--- Material shown ---

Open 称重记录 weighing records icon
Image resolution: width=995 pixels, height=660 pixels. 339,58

---
--- Material shown ---

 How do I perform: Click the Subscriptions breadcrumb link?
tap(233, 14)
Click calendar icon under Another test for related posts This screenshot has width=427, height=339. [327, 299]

---

Problem to work on
When you reach the line holding "How do I perform: Click" in the records above, begin reproducing exactly, stop after the line holding "Click calendar icon", and output nothing else.

Result of this task
 How do I perform: Click the Subscriptions breadcrumb link?
tap(233, 14)
Click calendar icon under Another test for related posts This screenshot has width=427, height=339. [327, 299]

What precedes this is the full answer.